<<<<

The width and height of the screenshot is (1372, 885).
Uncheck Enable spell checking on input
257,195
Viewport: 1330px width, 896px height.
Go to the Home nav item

>>>>

- [Task directions]
Reproduce all of the data above word for word, keeping every line unchanged.

- [Expected answer]
The width and height of the screenshot is (1372, 885).
Uncheck Enable spell checking on input
257,195
Viewport: 1330px width, 896px height.
Go to the Home nav item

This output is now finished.